Agent skill

bigconfig-generator

Use this skill when creating or updating Bigeye monitoring configurations (bigconfig.yml files) for BigQuery tables. Works with metadata-manager skill.

Stars 6
Forks 1

Install this agent skill to your Project

npx add-skill https://github.com/mozilla/bigquery-etl-skills/tree/main/skills/bigconfig-generator

SKILL.md

Bigconfig Generator

Composable: Works with metadata-manager (for schema/metadata generation) and bigquery-etl-core (for conventions) When to use: Creating/updating Bigeye configurations, data quality monitoring

Overview

Generate and manage Bigeye monitoring configurations for BigQuery tables in the Mozilla bigquery-etl repository. Bigeye is Mozilla's data quality monitoring platform that checks for freshness, volume anomalies, null values, uniqueness violations, and custom business logic validation.

This skill helps configure monitoring through:

  1. metadata.yaml - High-level monitoring settings (freshness, volume, collections)
  2. bigconfig.yml - Detailed metric definitions (auto-generated via bqetl CLI)
  3. bigeye_custom_rules.sql - Custom SQL validation rules (optional, for complex business logic)

Official Documentation:

🚨 REQUIRED READING - Start Here

BEFORE creating monitoring configurations, READ these resources:

  1. Existing Collections: READ references/existing_collections.md

    • Collections already in use across the repository
    • Notification channels by dataset/team
    • Helps maintain consistency and avoid creating duplicate collections
  2. Monitoring Patterns: READ references/monitoring_patterns.md

    • Common monitoring scenarios
    • Freshness vs volume monitoring
    • When to use custom rules
    • Configuration workflow

📋 Templates - Copy These Structures

When adding monitoring to metadata.yaml, READ and COPY from these templates:

  • Basic monitoring (most tables)? → READ assets/metadata_monitoring_basic.yaml

    • Standard freshness and volume checks
    • Collection assignment
  • Critical table (high priority)? → READ assets/metadata_monitoring_critical.yaml

    • More aggressive monitoring settings
    • Faster alerting
  • View (non-partitioned)? → READ assets/metadata_monitoring_view.yaml

    • Monitoring for views without partitions

For custom validation rules:

  • Custom SQL checks? → READ assets/custom_rules_template.sql
    • Template for bigeye_custom_rules.sql
    • Shows how to write validation queries

When to Use This Skill

Use this skill when:

  • Creating new tables and user wants to enable monitoring
  • User explicitly requests "create a bigeye config for..."
  • User asks about adding data quality monitoring
  • Setting up freshness or volume checks
  • Creating custom validation rules
  • Troubleshooting monitoring configurations

Integration with metadata-manager: When metadata-manager creates new tables, it should ask the user: "Would you like to enable Bigeye monitoring for this table?" If yes, invoke this skill.

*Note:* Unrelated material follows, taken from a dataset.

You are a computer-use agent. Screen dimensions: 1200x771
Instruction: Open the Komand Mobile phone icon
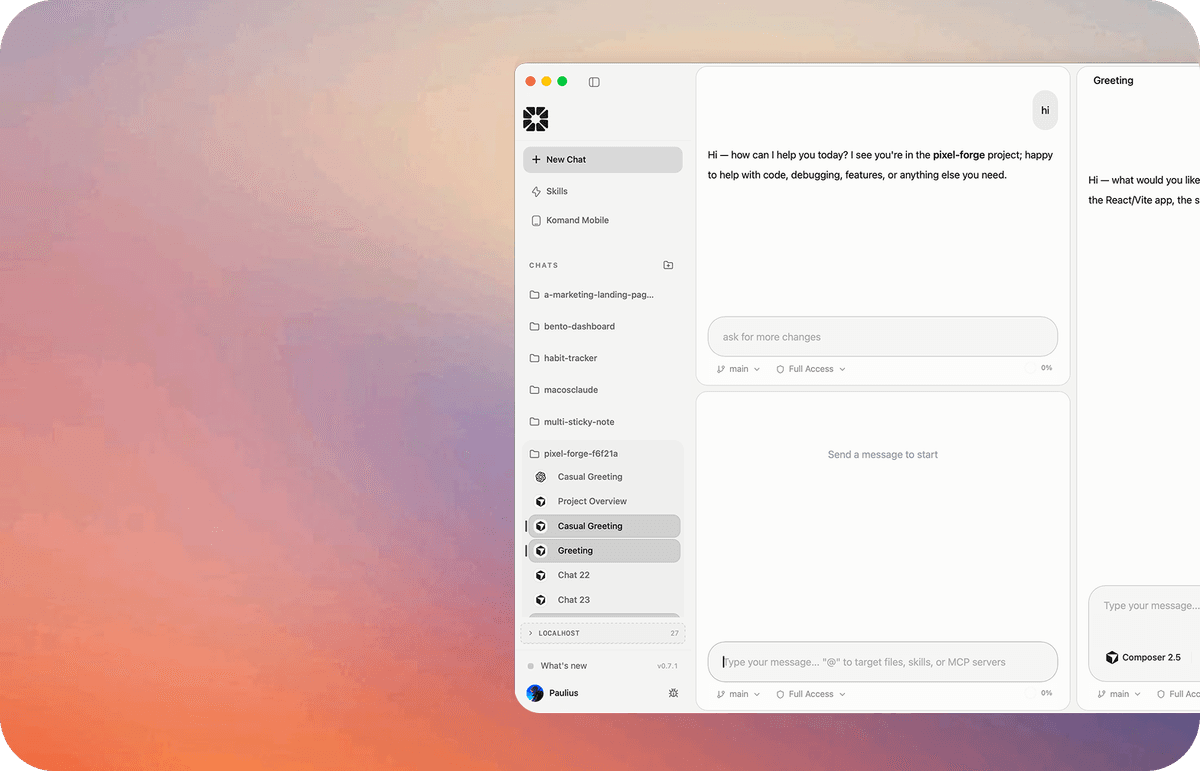point(537,220)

🚨 IMPORTANT: Deployment Safety

Manual deployment is BLOCKED for safety reasons.

If a user asks to run ./bqetl monitoring deploy, warn them:

⚠️ Manual deployment can accidentally delete existing metrics. The recommended workflow is to commit your changes and let the bqetl_artifact_deployment DAG deploy automatically. Manual deployment is disabled in this environment.

If you need to manually deploy for testing purposes, you'll need to:

  1. Ensure you have BIGEYE_API_KEY set
  2. Understand that deploying only specific tables can remove metrics from other tables
  3. Use --dry-run first to review changes
  4. Contact Data Engineering if you're unsure

Proceed with caution - this can affect production monitoring.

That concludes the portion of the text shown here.